Quasi-collision en vol entre un avion de type C172 et un avion de chasse

Autorité en charge

France - BEA

Progression de l'enquête Cloturée
Progress: 100%

1 - DÉROULEMENT DU VOL

Le Cessna 172 (C172) décolle vers 16 h 00 de l’aérodrome de Périgueux (24) pour un vol circulaire d’une vingtaine de minutes à but pédagogique au profit de deux enfants d’un centre de loisirs et d’un animateur assis en place avant droite. Un briefing du vol a préalablement été réalisé et doit conduire le pilote à survoler des points repérés à proximité de la ville de Périgueux. Après le décollage, le pilote contourne la ville par le sud, en la laissant toujours à l’intérieur du virage à droite, à une vitesse d’environ 80 kt et à une altitude de 1 800 ft. Le vol a lieu en espace aérien de classe G. Le pilote quitte la fréquence AFIS de Périgueux mais reste à l’écoute, compte tenu de sa proximité avec l’aérodrome.

Alors qu’il passe à l’ouest de la ville, il indique qu’il détecte un trafic rapide sur son travers gauche, tourne la tête et regarde devant lui lorsqu’il perçoit un avion face à lui, à la même altitude. Il indique qu’il pousse sur le manche mais le voit passer rapidement dessous en virage à gauche. Il estime la séparation dans le plan horizontal à quelques mètres et au même niveau dans le plan vertical. Il ajoute que lui et ses passagers ont perçu un fort bruit ainsi qu’une violente secousse lors du croisement. Il pensait, à ce moment-là, avoir touché l’autre avion. Il a demandé lors du retour vers l’aérodrome que l’agent AFIS lui confirme que le train d’atterrissage était toujours présent.

 

Ce même après-midi, une patrouille de deux Alphajet nommée « Rivage fox » décolle de Cazaux (33) pour un vol d’instruction à l’assaut en basse altitude (simulation d’attaque d’un objectif) au profit de deux élèves navigateurs. Après un vol en haute altitude jusqu’au sud de Cognac (16) le leader et son équipier adoptent une formation de manoeuvre défensive : ils volent de front à la même altitude, séparés d’environ un mille marin, à une vitesse indiquée d’environ 420 kt. Le profil de la mission les amène à voler sur une trajectoire orientée nord-sud, dans l’ouest de la ville de périgueux en descente du FL215 vers l’altitude de 1 500 ft. L’équipier détecte tardivement le Cessna qui se présente face à lui. Il entreprend une manoeuvre d’évitement par la gauche, signale au leader le croisement et poursuit la mission.

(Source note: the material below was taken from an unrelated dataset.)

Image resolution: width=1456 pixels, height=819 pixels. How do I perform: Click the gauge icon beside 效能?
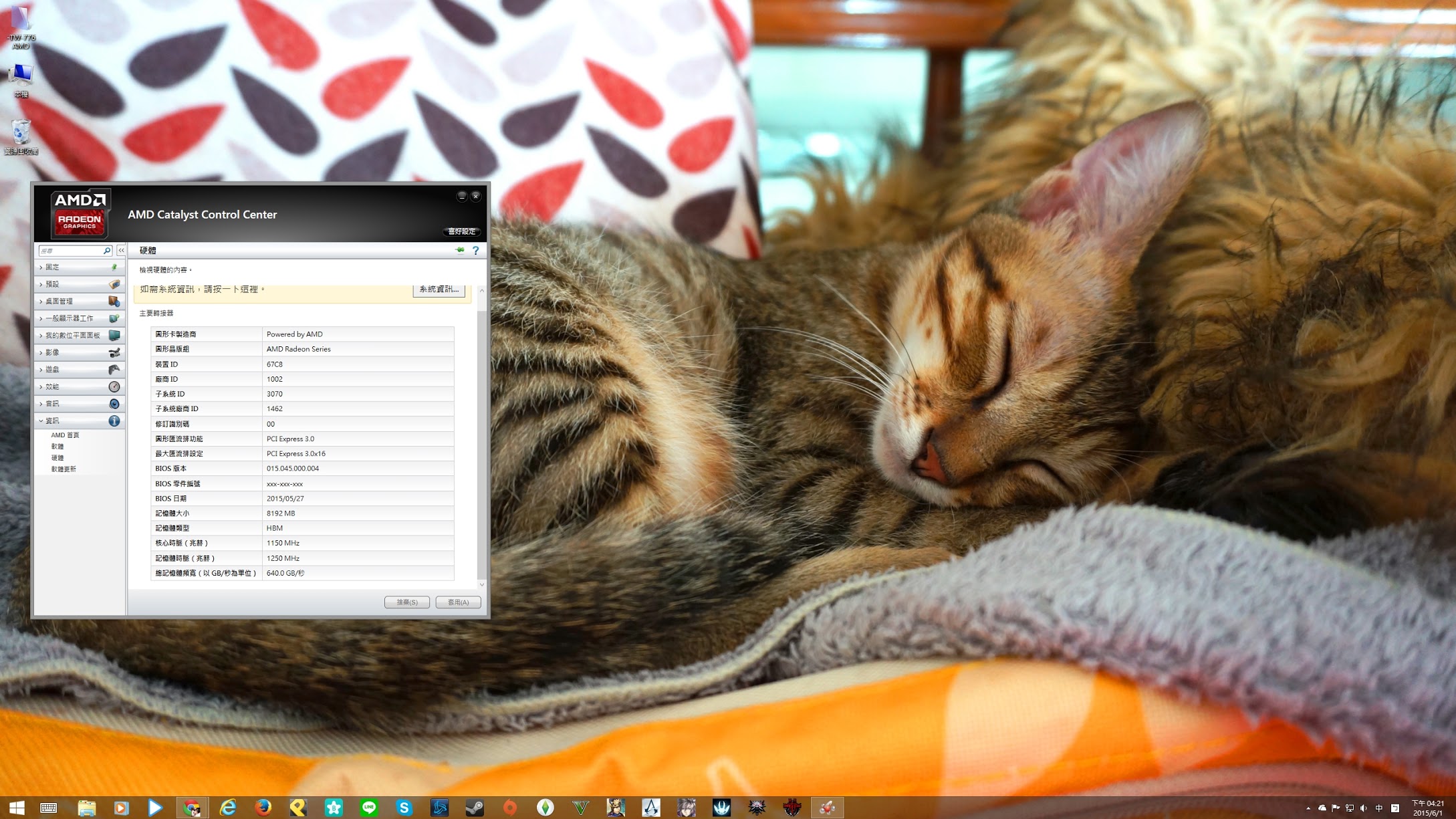tap(114, 386)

Pendant cette phase du vol, les chasseurs conversaient sur une fréquence UHF.

L’agent AFIS de Périgueux n’avait pas connaissance de la présence des chasseurs qui n’évoluaient pas à proximité immédiate de l’aérodrome.

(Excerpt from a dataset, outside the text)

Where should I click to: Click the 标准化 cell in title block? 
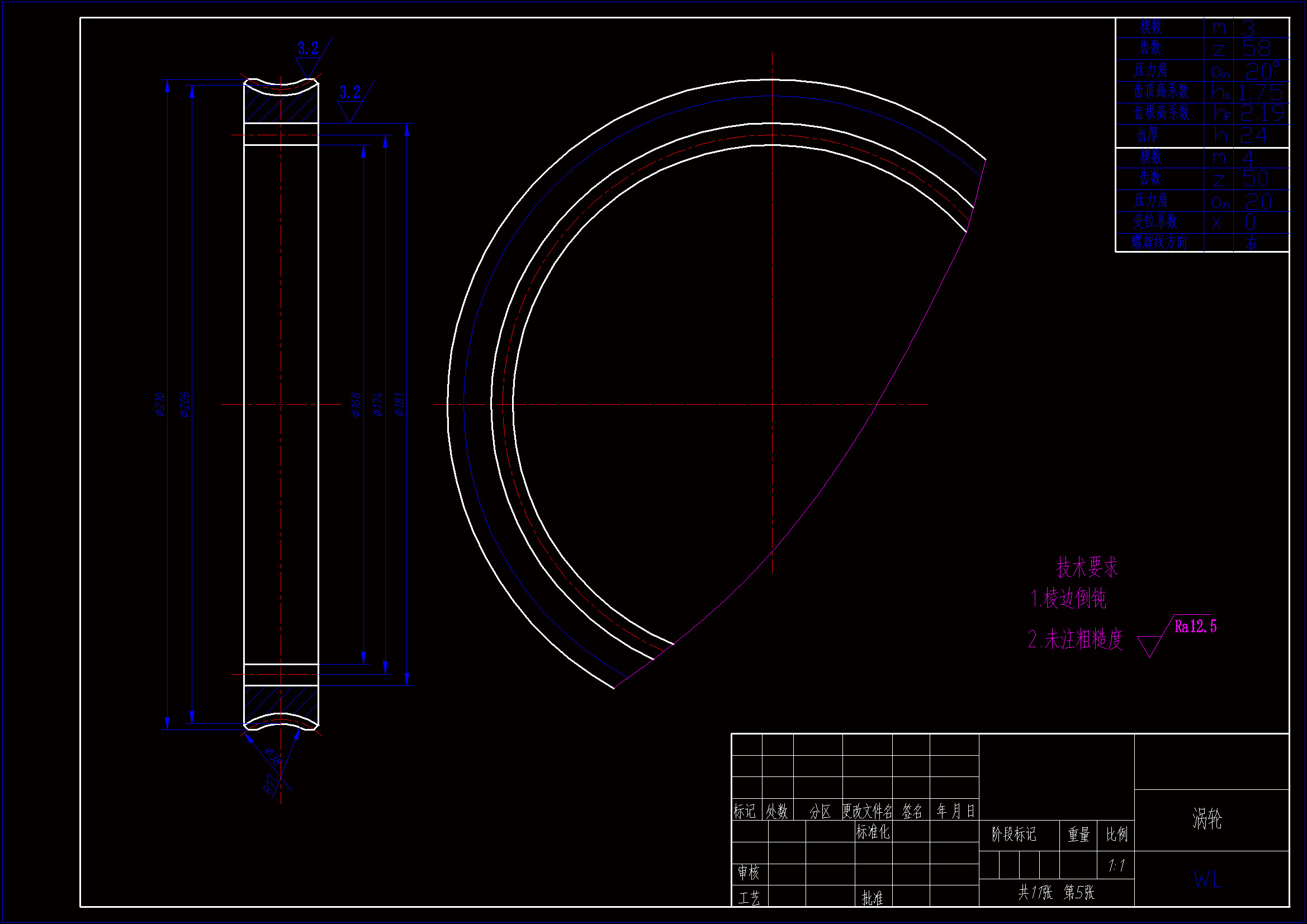coord(872,832)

2 - RENSEIGNEMENTS COMPLÉMENTAIRES

2.1 Les avions

a) Le C172 est de couleur blanche. Il est équipé d’un transpondeur avec alticodeur en fonctionnement au moment du croisement. Le pilote indique que les feux de navigation et les feux à éclat étaient en fonction.

b) Les Alphajet ne disposent ni de radar ni de système ACAS. Leur livrée est de couleur grise et ils ont un marquage école orange. Ils possèdent des feux anticollision, de formation et de navigation réglés sur « fort / clignotants » en position « jour ». Ils étaient équipés d’un système d’enregistrement vidéo positionné derrière le viseur tête haute. Celui qui équipait l’avion croisé a filmé l’événement.

2.2 Titres et expérience

a) Pilote, 70 ans, PPL (A) du 6 mai 2003, 1 600 heures de vol dont 7 dans les trois mois précédents et 50 sur type, qualification au vol de nuit. Certificat médical à jour, sans restriction.

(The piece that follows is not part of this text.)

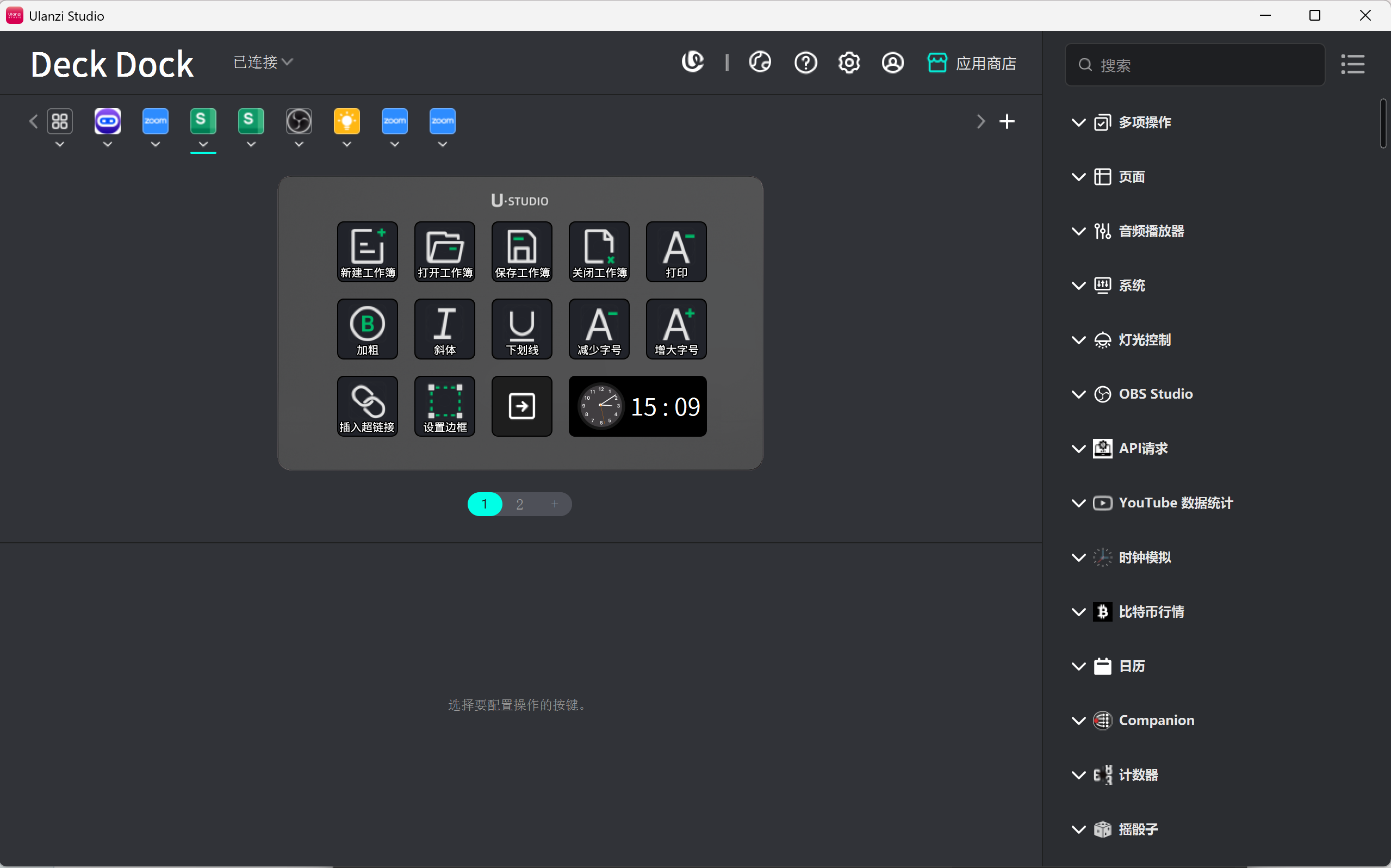Open the help question mark icon
1391x868 pixels.
[805, 63]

b) Pilote, 35 ans, instructeur, sous-chef de patrouille en 2009, 1 760 heures de vol dont 860 sur Alphajet et 18 dans les 30 jours.

Stagiaire navigateur officier système d’arme, 25 ans, 220 heures de vol dont 60 sur Alphajet et 15 sur type dans les trente derniers jours.

 

2.3 Conditions météorologiques

Estimées sur le site de l’incident grave : vent 200° / 4 kt visibilité supérieure à 10 km, NSC, QNH 1013 hPa.

Position du soleil : azimuth 227°; zénith 46°.

Pas de phénomène significatif pouvant altérer la visibilité.

2.4 Détection pour des aéronefs de vitesses différentes

Comme l’illustre le schéma ci-dessous, en cas de rapprochement entre deux avions de vitesses différentes, le cône de conflit potentiel de l’avion rapide est étroit, alors que celui de l’avion lent couvre tout l’espace. Ainsi pour la détection d’un avion lent, toutes les ressources visuelles du pilote de l’avion rapide peuvent être concentrées dans un secteur angulaire restreint devant lui alors que pour l’avion évoluant à faible vitesse, la zone de surveillance doit être beaucoup plus importante.

 

Cependant, cela nécessite de projeter le regard loin devant afin de détecter un mobile. La mise en oeuvre de techniques particulières de recherche est donc nécessaire.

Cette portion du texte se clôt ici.